*** RECORDS PROVIDED Section Begins ***

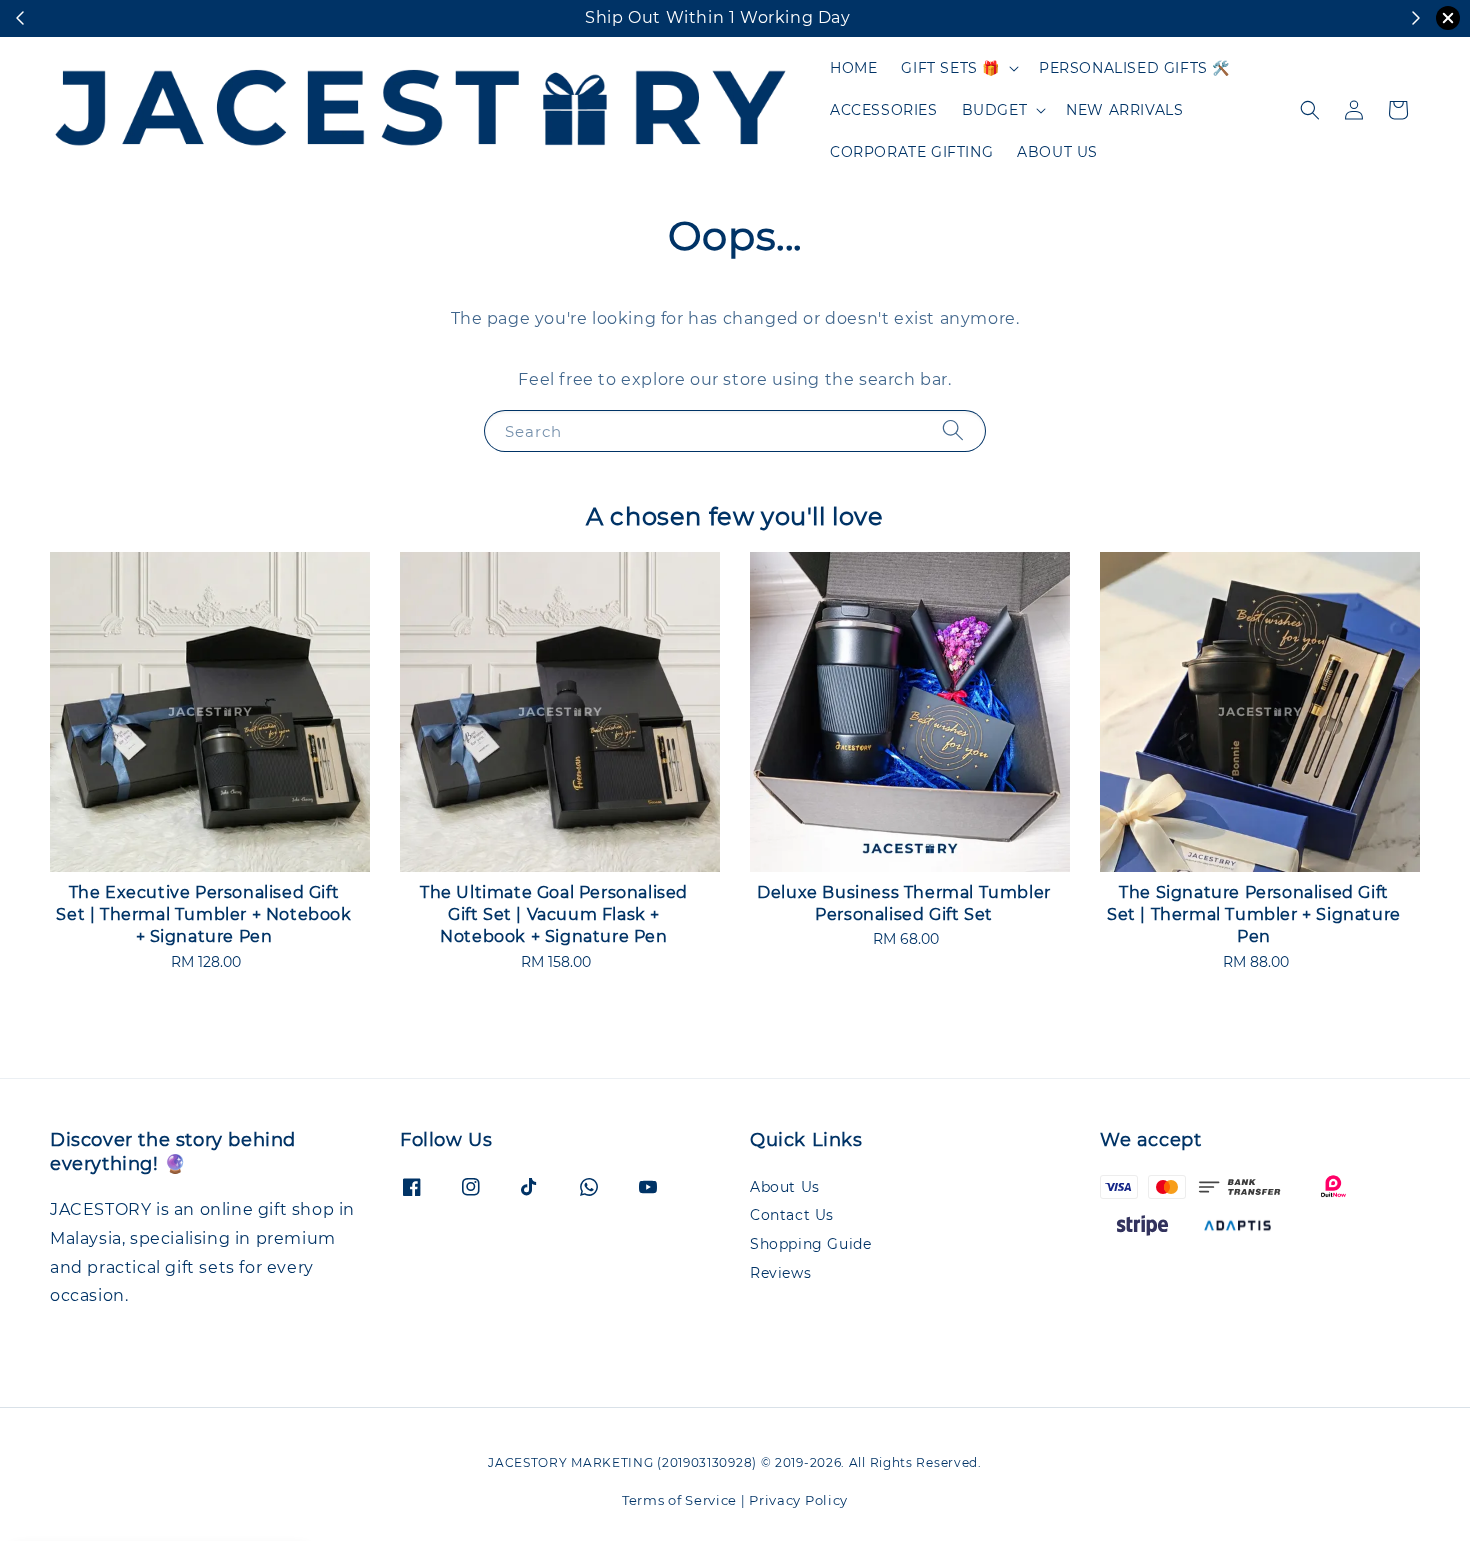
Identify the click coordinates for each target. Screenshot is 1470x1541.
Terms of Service (679, 1500)
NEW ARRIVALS (1124, 110)
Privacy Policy (798, 1500)
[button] (1310, 110)
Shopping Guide (810, 1244)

*** RECORDS PROVIDED Section Ends ***

- [PROBLEM REQUIREMENTS]
Repeat every record precisely. Any picture among them stays out of the copy.

- [OUTPUT OF THE TASK]
Identify the click coordinates for each target. Screenshot is 1470x1541.
Terms of Service (679, 1500)
NEW ARRIVALS (1124, 110)
Privacy Policy (798, 1500)
[button] (1310, 110)
Shopping Guide (810, 1244)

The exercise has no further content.